____ Input data

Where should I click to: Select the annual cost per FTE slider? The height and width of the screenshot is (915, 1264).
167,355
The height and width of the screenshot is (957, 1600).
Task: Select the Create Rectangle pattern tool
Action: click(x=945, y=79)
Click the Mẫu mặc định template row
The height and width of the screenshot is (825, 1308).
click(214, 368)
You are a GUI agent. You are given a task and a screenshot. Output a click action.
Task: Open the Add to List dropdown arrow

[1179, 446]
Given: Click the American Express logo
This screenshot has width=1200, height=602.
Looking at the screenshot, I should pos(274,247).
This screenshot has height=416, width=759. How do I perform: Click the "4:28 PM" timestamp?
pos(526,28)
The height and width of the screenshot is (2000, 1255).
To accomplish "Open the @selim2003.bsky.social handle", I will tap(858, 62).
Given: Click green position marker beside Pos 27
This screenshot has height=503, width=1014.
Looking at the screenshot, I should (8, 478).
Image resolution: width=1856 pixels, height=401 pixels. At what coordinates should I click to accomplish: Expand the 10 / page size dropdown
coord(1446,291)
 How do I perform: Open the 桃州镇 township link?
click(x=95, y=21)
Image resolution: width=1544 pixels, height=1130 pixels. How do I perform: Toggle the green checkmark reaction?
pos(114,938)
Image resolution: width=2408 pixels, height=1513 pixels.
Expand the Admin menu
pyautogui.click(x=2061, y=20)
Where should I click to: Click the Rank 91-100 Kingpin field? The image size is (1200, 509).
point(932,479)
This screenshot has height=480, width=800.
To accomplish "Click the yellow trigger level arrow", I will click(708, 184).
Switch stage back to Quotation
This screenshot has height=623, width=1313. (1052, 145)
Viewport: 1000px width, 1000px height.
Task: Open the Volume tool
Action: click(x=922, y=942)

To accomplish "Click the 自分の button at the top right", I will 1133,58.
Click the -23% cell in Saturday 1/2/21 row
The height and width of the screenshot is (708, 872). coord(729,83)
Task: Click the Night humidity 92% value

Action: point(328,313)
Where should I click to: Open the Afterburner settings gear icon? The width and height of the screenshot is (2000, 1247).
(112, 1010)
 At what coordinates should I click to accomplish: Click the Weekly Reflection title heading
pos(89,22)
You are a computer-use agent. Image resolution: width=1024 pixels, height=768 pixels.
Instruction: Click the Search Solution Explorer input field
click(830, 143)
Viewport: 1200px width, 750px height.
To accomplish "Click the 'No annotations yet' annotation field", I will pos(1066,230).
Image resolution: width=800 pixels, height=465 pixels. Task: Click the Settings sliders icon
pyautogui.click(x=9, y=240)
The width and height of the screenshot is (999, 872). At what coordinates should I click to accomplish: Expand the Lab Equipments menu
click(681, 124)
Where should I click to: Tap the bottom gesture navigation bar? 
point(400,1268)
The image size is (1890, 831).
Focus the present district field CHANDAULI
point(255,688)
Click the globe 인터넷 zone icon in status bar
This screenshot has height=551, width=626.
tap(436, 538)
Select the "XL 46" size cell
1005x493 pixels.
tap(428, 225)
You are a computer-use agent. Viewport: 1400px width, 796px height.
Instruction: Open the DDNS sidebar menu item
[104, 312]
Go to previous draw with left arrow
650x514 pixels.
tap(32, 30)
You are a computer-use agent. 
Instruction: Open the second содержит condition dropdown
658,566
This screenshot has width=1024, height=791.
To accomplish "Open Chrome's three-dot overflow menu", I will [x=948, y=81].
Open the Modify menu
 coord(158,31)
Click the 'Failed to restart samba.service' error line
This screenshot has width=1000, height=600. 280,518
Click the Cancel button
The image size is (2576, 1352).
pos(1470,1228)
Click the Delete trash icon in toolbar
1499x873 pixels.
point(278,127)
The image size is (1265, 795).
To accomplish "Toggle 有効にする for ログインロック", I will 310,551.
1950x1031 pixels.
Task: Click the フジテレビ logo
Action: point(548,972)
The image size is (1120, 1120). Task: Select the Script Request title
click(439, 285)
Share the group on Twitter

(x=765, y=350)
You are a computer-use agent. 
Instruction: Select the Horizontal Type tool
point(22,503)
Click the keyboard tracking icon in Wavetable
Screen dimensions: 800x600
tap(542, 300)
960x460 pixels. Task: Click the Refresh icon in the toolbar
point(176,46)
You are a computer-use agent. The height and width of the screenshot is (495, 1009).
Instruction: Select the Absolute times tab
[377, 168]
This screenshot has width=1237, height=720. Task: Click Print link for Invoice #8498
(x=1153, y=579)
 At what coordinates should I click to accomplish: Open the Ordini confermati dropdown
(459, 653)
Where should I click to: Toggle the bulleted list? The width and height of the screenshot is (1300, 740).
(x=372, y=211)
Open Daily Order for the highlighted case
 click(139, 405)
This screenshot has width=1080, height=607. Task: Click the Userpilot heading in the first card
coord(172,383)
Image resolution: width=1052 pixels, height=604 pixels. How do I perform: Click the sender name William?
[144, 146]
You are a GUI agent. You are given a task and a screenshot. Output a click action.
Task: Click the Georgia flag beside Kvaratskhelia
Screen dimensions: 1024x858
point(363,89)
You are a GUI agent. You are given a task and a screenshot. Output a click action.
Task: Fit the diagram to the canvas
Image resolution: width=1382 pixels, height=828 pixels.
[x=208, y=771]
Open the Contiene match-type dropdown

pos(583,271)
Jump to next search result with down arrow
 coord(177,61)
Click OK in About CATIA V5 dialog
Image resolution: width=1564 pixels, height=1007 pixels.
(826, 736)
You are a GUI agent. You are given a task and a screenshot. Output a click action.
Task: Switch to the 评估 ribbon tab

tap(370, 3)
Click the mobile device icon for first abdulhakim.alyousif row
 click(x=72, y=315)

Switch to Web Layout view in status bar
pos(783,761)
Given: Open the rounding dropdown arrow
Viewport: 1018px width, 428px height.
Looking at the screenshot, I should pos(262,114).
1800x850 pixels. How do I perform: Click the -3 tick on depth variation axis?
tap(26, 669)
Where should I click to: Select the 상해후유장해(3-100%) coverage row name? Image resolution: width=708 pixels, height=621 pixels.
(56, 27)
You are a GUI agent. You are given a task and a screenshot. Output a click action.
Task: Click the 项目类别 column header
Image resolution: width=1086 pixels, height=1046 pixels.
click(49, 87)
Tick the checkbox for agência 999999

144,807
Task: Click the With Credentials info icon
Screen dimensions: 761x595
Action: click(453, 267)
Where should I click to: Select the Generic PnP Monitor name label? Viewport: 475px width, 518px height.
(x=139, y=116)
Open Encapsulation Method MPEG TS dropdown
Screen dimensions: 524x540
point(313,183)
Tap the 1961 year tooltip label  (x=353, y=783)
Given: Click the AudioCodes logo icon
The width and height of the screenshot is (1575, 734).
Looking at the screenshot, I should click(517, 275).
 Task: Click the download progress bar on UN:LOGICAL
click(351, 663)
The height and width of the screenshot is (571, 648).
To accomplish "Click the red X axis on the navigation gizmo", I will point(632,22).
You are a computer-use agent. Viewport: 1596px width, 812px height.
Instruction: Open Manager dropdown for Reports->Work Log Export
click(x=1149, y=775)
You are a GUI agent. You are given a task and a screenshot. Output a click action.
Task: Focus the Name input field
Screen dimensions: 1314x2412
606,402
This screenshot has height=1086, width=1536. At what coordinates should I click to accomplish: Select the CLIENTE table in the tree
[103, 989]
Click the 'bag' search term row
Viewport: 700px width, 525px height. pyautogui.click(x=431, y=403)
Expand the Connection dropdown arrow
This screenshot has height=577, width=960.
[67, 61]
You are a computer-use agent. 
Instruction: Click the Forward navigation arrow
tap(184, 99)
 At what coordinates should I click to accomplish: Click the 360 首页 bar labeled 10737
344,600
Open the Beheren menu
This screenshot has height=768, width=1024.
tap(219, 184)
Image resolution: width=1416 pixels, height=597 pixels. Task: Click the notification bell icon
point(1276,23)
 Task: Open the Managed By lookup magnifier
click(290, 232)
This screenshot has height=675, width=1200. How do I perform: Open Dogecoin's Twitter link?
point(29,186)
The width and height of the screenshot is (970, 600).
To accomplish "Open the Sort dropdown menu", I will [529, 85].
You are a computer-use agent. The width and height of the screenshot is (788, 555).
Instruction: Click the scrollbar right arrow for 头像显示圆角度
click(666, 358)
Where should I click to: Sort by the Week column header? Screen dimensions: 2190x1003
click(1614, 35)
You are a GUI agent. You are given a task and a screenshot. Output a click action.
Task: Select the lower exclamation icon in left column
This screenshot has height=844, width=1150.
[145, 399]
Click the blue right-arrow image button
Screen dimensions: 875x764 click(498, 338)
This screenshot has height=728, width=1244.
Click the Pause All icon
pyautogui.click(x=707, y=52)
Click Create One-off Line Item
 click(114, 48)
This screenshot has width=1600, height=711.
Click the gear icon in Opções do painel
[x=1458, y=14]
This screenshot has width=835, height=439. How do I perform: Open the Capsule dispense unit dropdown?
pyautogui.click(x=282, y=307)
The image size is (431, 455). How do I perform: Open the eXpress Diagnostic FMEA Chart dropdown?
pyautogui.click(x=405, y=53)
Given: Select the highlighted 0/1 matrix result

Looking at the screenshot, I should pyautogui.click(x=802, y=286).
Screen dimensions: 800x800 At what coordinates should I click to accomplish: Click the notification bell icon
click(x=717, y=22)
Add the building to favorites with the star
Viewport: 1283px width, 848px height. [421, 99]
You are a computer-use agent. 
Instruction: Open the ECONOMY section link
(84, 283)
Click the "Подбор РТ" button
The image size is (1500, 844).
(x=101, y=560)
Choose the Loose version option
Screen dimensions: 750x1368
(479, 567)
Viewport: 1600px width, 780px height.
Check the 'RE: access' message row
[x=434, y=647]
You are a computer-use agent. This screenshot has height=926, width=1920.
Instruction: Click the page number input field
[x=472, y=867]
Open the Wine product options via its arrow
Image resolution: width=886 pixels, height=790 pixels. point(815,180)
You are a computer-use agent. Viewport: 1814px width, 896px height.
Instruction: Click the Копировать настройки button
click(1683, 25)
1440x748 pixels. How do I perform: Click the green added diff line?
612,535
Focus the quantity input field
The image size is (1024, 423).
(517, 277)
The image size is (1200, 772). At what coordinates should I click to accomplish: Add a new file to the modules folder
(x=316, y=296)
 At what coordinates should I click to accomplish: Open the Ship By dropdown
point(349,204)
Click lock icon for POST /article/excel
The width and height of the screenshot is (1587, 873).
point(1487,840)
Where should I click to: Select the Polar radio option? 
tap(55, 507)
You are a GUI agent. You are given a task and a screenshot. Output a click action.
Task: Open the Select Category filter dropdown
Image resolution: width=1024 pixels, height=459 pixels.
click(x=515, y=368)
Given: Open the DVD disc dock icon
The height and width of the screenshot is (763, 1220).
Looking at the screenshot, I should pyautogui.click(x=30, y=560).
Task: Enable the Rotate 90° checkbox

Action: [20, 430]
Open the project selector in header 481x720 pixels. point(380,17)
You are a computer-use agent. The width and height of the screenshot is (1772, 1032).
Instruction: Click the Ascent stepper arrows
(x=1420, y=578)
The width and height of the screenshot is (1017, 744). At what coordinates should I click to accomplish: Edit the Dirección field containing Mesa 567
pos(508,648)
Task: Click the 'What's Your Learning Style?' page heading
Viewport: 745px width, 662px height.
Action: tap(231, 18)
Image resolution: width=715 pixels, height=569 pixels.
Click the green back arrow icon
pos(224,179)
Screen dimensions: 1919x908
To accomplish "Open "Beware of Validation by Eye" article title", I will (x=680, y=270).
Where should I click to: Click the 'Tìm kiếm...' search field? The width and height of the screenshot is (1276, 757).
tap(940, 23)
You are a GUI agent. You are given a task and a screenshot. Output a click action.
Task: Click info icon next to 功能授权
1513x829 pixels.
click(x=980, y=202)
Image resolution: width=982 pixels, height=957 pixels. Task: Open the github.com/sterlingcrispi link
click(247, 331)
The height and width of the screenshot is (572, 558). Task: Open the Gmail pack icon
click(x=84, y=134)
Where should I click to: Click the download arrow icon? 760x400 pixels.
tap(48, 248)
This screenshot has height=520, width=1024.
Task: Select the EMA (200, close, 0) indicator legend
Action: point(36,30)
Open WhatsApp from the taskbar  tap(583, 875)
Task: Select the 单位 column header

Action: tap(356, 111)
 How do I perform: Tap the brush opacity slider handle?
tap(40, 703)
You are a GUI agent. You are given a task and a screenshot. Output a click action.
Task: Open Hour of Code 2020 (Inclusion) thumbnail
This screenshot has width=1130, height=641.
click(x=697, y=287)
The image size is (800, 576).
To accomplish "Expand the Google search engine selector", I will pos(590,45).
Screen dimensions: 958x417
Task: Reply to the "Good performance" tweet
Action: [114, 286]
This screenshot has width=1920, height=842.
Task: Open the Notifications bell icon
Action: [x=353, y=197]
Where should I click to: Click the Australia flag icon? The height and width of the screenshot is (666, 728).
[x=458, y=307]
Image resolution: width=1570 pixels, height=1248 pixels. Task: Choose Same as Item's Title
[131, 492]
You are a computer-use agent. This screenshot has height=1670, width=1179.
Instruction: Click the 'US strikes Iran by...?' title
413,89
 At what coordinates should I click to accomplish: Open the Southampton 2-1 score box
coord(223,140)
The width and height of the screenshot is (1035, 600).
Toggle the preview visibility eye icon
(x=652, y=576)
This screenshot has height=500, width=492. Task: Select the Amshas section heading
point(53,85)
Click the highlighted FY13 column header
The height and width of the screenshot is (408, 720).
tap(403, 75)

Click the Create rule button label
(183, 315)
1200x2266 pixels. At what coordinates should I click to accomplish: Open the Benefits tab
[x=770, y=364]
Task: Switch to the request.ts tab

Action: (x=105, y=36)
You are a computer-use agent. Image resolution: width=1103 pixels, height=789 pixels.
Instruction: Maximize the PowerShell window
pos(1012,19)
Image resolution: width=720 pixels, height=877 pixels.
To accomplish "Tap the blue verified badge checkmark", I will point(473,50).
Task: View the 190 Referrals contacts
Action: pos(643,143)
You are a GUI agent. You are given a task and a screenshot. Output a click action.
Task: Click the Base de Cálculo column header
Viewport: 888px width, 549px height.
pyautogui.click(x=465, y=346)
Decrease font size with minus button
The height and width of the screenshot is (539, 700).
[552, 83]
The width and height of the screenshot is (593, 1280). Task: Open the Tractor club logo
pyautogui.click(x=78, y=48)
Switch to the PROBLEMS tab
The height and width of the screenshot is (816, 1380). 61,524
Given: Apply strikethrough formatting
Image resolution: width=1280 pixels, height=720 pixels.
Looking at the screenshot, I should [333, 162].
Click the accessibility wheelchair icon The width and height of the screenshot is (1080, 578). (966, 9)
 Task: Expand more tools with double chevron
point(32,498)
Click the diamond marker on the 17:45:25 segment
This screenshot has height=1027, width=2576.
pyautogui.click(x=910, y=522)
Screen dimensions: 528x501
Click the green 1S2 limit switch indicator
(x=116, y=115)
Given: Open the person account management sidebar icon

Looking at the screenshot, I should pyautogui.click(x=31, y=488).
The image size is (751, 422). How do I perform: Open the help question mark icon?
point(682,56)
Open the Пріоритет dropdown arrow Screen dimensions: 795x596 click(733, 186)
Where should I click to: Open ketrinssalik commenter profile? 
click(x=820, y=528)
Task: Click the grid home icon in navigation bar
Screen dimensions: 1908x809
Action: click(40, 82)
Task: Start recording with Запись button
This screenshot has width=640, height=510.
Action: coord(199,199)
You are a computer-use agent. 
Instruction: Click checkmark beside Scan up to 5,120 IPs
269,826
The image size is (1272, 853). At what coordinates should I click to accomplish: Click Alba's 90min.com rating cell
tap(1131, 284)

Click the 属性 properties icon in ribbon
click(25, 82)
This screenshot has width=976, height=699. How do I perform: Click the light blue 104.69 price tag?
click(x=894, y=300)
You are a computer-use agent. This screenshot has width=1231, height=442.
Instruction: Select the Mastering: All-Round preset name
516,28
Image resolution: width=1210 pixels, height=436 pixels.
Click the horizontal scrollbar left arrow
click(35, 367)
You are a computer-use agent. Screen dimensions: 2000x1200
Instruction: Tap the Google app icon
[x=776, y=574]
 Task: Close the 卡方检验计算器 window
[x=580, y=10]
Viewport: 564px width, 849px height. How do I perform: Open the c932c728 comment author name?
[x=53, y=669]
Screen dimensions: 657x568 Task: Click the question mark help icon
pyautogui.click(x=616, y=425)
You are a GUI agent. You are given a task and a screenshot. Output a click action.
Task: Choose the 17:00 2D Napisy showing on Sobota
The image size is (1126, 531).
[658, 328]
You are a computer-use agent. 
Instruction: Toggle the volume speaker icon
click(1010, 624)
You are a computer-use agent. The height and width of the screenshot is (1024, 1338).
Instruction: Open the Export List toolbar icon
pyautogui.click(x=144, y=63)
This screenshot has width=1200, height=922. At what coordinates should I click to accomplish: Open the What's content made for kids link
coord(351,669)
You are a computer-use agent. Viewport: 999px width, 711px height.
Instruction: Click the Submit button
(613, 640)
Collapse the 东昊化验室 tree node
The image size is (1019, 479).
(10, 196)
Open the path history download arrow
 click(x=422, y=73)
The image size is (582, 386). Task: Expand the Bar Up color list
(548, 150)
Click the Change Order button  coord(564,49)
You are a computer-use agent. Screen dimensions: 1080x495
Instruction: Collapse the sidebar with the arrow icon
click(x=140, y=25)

________

How to complete this task
Identify the lines of the entries containing the string "marker". Copy each such line.

Task output
Given: Click green position marker beside Pos 27
Click the diamond marker on the 17:45:25 segment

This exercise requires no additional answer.